Nevada Bar has not sanctioned any lawyers for involvement in marijuana industry

In spite of a stern warning in 2017 that participating in the marijuana industry could bring Bar discipline, no lawyers have lost their Nevada law license in the last three years because they had a stake in a business that is still illegal at the federal level.

The Nevada Bar confirmed last week that it has not disciplined anyone in the industry since issuing the warning. And in a sign of the times, a newly formed Cannabis Section of the Bar held its first meet-and-greet event Thursday evening — just a few years after a proposal for a similar marijuana lawyer-focused group was denied. 

“Since 2017, the Office of Bar Counsel has not prosecuted or received complaints against an attorney in the marijuana industry,” said Daniel Hooge, bar counsel with the Nevada Bar. “We have sent some attorneys through our diversion program for professional substance abuse treatment. But none used marijuana exclusively or worked in the industry.”

A Nevada Independent analysis of ownership data made public by the state indicates that there are at least 68 lawyers among the nearly 1,400 owners and board members who applied for or received recreational marijuana licenses in Nevada. That’s not counting the attorneys who assist and advise marijuana companies, but are not personally invested in the business.

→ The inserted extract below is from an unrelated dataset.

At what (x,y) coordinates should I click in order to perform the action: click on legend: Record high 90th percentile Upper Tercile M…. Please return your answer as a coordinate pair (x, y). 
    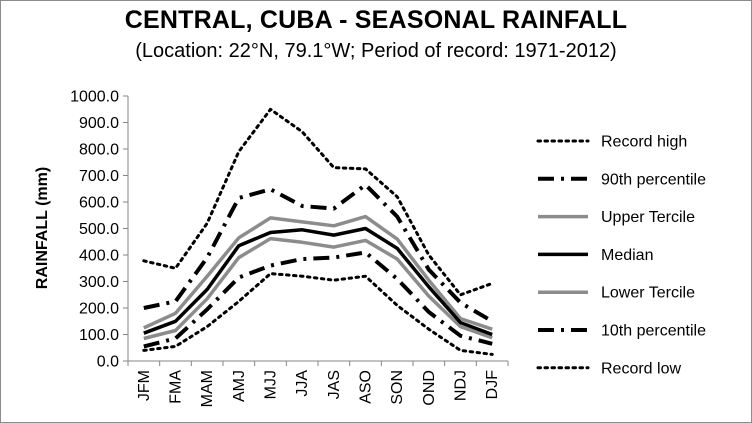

The lack of Bar discipline is in contrast to fears expressed in 2016 that lawyers who had an ownership stake in the industry might lose their license — or have to liquidate major investments — because of their involvement with marijuana.

Attorney Gary Schnitzer told the Las Vegas Sun in 2016 that he feared the Bar would strip him of his license or force him to divest after he had spent six figures investing in Oasis Medical Cannabis dispensary. Supreme Court and Bar officials told the Sun at the time that that a range of sanctions were on the table depending on the severity of the misconduct. 

Several lawyers filed letters with the Supreme Court urging justices not to force them to choose between the two fields, which could potentially jeopardize lawyers’ livelihoods.

Ultimately, in 2017, the Supreme Court adopted somewhat ambiguous language saying that participating in the industry “may result in federal prosecution and trigger discipline proceedings under SCR 111,” a section of Supreme Court rules addressing attorneys convicted of crimes.

There has never been a formal proclamation from the Bar or Supreme Court giving a clear blessing to investment in the industry. But neither has a feared crackdown materialized, and lawyers are increasingly public about their participation.

Ed Bernstein, a prominent Nevada lawyer who has an ownership stake in Paradise Wellness Center LLC, said he thinks attorneys “may have overreacted when the Supreme Court wanted to look at this out of a concern that they would be reaching further than they should.”

“I thought it was just a very subtle reminder — ‘hey, we know it’s legal here, it’s not legal there, so if there’s a problem we may have to deal with it later,’” he said. “The world is changing very quickly and I think the Supreme Court is on board with some of those changes.”

Tisha Black, who is an attorney, president of the Nevada Dispensary Association and a board member at marijuana company Clear River LLC, said the growing number of lawyers who are advising cannabis clients or are personally involved has come as the federal government has legalized cannabis derivative hemp, and as marijuana use has become more accepted. Pew Research last week reported record-high levels of public support for marijuana legalization, with only 8 percent of Americans supporting a prohibition of both medical and recreational marijuana. 

Black said she started advising people early on how to get into the marijuana business because many of her clients were businesspeople pummelled by the recession who were looking for new opportunities; she felt it was the right thing to do. Few other fields need a lawyer as much as the cannabis industry, she said, because of the ongoing conflict between state and federal rules.

She said she saw that lawyers in other states with legal marijuana were not losing their licenses. And she thinks that absent clarity from higher ups, Nevada lawyers just started getting in because the sky hasn’t fallen.  

Early on, “there were a lot of people that were like ‘I can’t do it,’” said Black. “And then … it’s like if your parent says don’t play outside after dark and you’re like ‘I’m going to do it,’ and you don’t get in trouble, pretty soon all your siblings start coming out.”